▶ [WHAT IS EXPECTED] Each line of the listing below must be returned exactly.

>>>>>

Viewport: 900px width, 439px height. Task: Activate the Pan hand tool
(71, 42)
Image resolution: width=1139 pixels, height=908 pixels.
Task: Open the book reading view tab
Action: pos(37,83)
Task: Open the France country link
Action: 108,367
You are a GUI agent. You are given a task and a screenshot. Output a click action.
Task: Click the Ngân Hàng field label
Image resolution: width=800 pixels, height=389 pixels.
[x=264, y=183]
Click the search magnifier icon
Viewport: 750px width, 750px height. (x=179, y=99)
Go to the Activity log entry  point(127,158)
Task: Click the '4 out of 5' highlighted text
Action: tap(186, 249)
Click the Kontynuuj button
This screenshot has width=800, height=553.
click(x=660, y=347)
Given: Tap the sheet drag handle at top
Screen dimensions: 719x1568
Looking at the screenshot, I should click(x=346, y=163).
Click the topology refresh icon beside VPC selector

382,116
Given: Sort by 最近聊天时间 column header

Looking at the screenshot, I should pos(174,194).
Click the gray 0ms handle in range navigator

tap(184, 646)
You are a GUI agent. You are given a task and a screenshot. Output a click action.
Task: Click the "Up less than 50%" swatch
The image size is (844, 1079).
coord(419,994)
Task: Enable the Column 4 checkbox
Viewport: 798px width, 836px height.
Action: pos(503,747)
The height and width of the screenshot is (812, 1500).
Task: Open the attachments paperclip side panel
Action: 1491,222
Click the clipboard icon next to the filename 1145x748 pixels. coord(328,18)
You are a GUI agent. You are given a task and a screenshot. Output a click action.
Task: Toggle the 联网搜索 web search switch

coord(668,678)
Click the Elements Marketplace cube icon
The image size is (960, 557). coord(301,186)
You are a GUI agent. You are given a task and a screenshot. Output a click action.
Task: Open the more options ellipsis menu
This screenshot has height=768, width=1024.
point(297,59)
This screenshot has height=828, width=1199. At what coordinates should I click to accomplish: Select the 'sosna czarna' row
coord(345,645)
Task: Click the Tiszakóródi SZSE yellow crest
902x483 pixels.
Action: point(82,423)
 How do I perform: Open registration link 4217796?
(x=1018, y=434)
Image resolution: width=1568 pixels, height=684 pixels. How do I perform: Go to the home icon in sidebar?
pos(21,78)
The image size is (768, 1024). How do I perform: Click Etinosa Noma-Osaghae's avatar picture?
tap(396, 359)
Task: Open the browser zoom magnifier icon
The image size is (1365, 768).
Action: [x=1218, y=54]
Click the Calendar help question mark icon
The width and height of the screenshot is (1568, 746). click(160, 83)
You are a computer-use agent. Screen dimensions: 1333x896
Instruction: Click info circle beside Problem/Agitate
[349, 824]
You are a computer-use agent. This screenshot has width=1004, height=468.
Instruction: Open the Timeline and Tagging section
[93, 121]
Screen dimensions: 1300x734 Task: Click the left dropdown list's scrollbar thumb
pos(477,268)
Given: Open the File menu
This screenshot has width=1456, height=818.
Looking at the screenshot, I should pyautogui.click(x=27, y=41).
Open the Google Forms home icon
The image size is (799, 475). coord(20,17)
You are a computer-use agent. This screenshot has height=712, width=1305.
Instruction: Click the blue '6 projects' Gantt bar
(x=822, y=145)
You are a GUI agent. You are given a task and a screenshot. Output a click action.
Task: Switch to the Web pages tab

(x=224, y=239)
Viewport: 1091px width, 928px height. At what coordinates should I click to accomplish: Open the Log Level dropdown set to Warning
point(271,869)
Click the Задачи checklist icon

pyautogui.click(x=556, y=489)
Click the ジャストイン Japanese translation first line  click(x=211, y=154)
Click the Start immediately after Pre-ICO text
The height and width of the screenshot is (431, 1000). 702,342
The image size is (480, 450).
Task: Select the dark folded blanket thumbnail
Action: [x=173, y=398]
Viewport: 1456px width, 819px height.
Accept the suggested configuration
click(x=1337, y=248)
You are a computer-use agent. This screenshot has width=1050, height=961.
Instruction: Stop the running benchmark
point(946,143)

<<<<<

▶ [SOLVED EXERCISE]
Viewport: 900px width, 439px height. Task: Activate the Pan hand tool
(71, 42)
Image resolution: width=1139 pixels, height=908 pixels.
Task: Open the book reading view tab
Action: pos(37,83)
Task: Open the France country link
Action: 108,367
You are a GUI agent. You are given a task and a screenshot. Output a click action.
Task: Click the Ngân Hàng field label
Image resolution: width=800 pixels, height=389 pixels.
[x=264, y=183]
Click the search magnifier icon
Viewport: 750px width, 750px height. (x=179, y=99)
Go to the Activity log entry  point(127,158)
Task: Click the '4 out of 5' highlighted text
Action: tap(186, 249)
Click the Kontynuuj button
This screenshot has width=800, height=553.
click(x=660, y=347)
Given: Tap the sheet drag handle at top
Screen dimensions: 719x1568
Looking at the screenshot, I should click(x=346, y=163).
Click the topology refresh icon beside VPC selector

382,116
Given: Sort by 最近聊天时间 column header

Looking at the screenshot, I should pos(174,194).
Click the gray 0ms handle in range navigator

tap(184, 646)
You are a GUI agent. You are given a task and a screenshot. Output a click action.
Task: Click the "Up less than 50%" swatch
The image size is (844, 1079).
coord(419,994)
Task: Enable the Column 4 checkbox
Viewport: 798px width, 836px height.
Action: pos(503,747)
The height and width of the screenshot is (812, 1500).
Task: Open the attachments paperclip side panel
Action: 1491,222
Click the clipboard icon next to the filename 1145x748 pixels. coord(328,18)
You are a GUI agent. You are given a task and a screenshot. Output a click action.
Task: Toggle the 联网搜索 web search switch

coord(668,678)
Click the Elements Marketplace cube icon
The image size is (960, 557). coord(301,186)
You are a GUI agent. You are given a task and a screenshot. Output a click action.
Task: Open the more options ellipsis menu
This screenshot has height=768, width=1024.
point(297,59)
This screenshot has height=828, width=1199. At what coordinates should I click to accomplish: Select the 'sosna czarna' row
coord(345,645)
Task: Click the Tiszakóródi SZSE yellow crest
902x483 pixels.
Action: point(82,423)
 How do I perform: Open registration link 4217796?
(x=1018, y=434)
Image resolution: width=1568 pixels, height=684 pixels. How do I perform: Go to the home icon in sidebar?
pos(21,78)
The image size is (768, 1024). How do I perform: Click Etinosa Noma-Osaghae's avatar picture?
tap(396, 359)
Task: Open the browser zoom magnifier icon
The image size is (1365, 768).
Action: [x=1218, y=54]
Click the Calendar help question mark icon
The width and height of the screenshot is (1568, 746). click(160, 83)
You are a computer-use agent. Screen dimensions: 1333x896
Instruction: Click info circle beside Problem/Agitate
[349, 824]
You are a computer-use agent. This screenshot has width=1004, height=468.
Instruction: Open the Timeline and Tagging section
[93, 121]
Screen dimensions: 1300x734 Task: Click the left dropdown list's scrollbar thumb
pos(477,268)
Given: Open the File menu
This screenshot has width=1456, height=818.
Looking at the screenshot, I should pyautogui.click(x=27, y=41).
Open the Google Forms home icon
The image size is (799, 475). coord(20,17)
You are a computer-use agent. This screenshot has height=712, width=1305.
Instruction: Click the blue '6 projects' Gantt bar
(x=822, y=145)
You are a GUI agent. You are given a task and a screenshot. Output a click action.
Task: Switch to the Web pages tab

(x=224, y=239)
Viewport: 1091px width, 928px height. At what coordinates should I click to accomplish: Open the Log Level dropdown set to Warning
point(271,869)
Click the Задачи checklist icon

pyautogui.click(x=556, y=489)
Click the ジャストイン Japanese translation first line  click(x=211, y=154)
Click the Start immediately after Pre-ICO text
The height and width of the screenshot is (431, 1000). 702,342
The image size is (480, 450).
Task: Select the dark folded blanket thumbnail
Action: [x=173, y=398]
Viewport: 1456px width, 819px height.
Accept the suggested configuration
click(x=1337, y=248)
You are a computer-use agent. This screenshot has width=1050, height=961.
Instruction: Stop the running benchmark
point(946,143)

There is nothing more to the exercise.